Kernel Selection for Modal Linear Regression: Optimal Kernel and IRLS Algorithm
This provides guidelines for kernel selection in modal linear regression, improving upon existing methods that often rely on Gaussian kernels, but it is incremental as it refines analysis and algorithms within an established framework.
The paper tackles the problem of kernel selection for modal linear regression, showing that a Biweight kernel minimizes asymptotic mean squared error and an Epanechnikov kernel ensures computational efficiency with finite iterations in IRLS.

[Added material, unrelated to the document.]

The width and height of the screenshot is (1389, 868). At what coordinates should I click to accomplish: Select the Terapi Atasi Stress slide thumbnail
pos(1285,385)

Modal linear regression (MLR) is a method for obtaining a conditional mode predictor as a linear model. We study kernel selection for MLR from two perspectives: "which kernel achieves smaller error?" and "which kernel is computationally efficient?". First, we show that a Biweight kernel is optimal in the sense of minimizing an asymptotic mean squared error of a resulting MLR parameter. This result is derived from our refined analysis of an asymptotic statistical behavior of MLR. Secondly, we provide a kernel class for which iteratively reweighted least-squares algorithm (IRLS) is guaranteed to converge, and especially prove that IRLS with an Epanechnikov kernel terminates in a finite number of iterations. Simulation studies empirically verified that using a Biweight kernel provides good estimation accuracy and that using an Epanechnikov kernel is computationally efficient. Our results improve MLR of which existing studies often stick to a Gaussian kernel and modal EM algorithm specialized for it, by providing guidelines of kernel selection.